First of all, I disabled links back to the commenter’s website. That is unless it is a registered site that I have already approved. A number of spammers and abusers were using this to point back to their sites which were either spam or phishing sites or contained malicious code for various uses.
Secondly, I removed the motivation for putting up comment spam by removing the link code on all posts (except those by registered users). This can easily be done in Python through either the sgmllib module or the re module’s “sub” method. Once you remove the link code, all that will be posted is the URL itself without being an active link. Since this is not the aim of comment spammers, it can act as an effective deterrent.
Another method that I implemented was to count the number of links in the post and have the whole post discarded in case it contains a high proportion of links. This is checked before the link code is removed, as described above. I still get a notification of these posts, but so far there has not been a single false positive. This has made it much simpler to handle the spam. I can just discard all comments marked as comment spam.

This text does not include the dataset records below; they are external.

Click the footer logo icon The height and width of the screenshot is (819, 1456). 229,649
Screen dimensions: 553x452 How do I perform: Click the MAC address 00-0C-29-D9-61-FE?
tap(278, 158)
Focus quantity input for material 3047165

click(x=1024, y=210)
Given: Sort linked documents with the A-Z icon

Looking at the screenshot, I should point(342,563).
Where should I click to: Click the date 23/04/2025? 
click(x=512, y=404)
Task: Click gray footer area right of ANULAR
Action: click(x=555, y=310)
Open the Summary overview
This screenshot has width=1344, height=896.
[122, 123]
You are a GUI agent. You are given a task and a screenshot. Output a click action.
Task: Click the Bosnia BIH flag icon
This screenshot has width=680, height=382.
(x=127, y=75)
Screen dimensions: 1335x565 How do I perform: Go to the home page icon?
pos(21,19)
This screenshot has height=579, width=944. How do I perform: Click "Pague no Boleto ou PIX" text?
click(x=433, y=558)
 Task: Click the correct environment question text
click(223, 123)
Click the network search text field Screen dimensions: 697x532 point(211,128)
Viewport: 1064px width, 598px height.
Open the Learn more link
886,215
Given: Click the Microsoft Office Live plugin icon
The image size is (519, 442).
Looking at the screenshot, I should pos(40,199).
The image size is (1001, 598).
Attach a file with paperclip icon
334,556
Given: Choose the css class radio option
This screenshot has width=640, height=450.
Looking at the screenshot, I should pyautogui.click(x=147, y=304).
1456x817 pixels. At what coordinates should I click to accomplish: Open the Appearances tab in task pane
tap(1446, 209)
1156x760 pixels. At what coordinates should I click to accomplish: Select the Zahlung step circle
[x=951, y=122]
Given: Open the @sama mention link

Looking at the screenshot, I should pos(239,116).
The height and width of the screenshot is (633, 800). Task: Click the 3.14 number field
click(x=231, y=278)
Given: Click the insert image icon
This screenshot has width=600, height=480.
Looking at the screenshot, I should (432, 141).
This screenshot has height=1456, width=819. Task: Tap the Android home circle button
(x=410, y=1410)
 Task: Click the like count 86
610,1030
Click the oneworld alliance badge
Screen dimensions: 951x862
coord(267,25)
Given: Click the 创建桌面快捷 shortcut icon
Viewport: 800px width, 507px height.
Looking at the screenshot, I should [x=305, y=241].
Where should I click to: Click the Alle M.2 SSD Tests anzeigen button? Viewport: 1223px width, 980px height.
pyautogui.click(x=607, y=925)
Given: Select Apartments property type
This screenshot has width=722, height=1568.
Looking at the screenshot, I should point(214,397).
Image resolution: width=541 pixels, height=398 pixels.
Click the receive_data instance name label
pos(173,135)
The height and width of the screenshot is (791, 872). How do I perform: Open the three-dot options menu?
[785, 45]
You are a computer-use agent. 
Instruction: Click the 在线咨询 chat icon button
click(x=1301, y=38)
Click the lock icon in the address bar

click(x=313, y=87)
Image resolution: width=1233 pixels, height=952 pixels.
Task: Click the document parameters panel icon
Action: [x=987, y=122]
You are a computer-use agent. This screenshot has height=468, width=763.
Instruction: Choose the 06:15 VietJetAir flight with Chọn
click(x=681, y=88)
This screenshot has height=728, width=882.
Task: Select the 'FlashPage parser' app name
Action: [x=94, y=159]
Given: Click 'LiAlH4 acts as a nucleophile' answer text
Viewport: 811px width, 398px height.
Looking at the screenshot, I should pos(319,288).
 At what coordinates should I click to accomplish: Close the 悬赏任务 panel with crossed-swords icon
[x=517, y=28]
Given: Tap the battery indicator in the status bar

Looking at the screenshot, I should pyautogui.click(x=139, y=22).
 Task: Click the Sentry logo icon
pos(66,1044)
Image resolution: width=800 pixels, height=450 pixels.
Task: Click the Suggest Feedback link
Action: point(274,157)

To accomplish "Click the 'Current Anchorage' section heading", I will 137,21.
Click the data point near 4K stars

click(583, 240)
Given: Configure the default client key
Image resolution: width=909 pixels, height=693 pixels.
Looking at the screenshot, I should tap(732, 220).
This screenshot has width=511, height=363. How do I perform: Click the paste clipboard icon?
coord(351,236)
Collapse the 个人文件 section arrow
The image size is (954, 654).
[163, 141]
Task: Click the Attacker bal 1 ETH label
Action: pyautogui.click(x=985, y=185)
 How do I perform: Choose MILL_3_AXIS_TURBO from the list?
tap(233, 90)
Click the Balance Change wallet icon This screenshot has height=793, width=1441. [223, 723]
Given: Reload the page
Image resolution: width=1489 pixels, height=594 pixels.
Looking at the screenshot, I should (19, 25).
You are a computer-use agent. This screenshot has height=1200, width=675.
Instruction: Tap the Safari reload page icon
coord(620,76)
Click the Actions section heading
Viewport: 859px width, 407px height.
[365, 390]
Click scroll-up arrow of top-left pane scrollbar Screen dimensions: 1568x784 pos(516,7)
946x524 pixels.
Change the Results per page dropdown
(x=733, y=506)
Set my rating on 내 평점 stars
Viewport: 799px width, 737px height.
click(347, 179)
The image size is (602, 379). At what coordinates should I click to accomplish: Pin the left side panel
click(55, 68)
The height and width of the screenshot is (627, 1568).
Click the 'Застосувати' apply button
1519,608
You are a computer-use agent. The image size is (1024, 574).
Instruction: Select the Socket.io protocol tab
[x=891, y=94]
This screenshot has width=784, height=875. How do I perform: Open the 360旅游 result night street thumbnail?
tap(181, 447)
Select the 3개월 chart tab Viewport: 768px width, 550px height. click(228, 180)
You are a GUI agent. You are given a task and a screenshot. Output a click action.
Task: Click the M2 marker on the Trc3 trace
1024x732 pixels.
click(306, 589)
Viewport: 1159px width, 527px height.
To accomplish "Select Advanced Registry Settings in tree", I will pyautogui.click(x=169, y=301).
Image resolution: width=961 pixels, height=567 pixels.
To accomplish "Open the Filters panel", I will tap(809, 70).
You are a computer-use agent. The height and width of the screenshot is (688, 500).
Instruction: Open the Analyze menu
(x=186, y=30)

Something that would be relatively difficult to implement with most other blogging software is changing the form input “names” on the comment form on a periodic basis. This stops spammers from “learning” how your comment system works and using automated tools to directly POST comments. This method helped me cut down on a huge amount of comment spam the last time I changed the values.
I must admit that all this hasn’t stopped spam completely, but it has helped a lot. Some other methods that could be used include the use of picture verification codes, using Bayesian algorithms to identify spam and implementing an approval system (using Mailman maybe?). Anyway, I’ll leave those for another day and when I have enough time to work on them.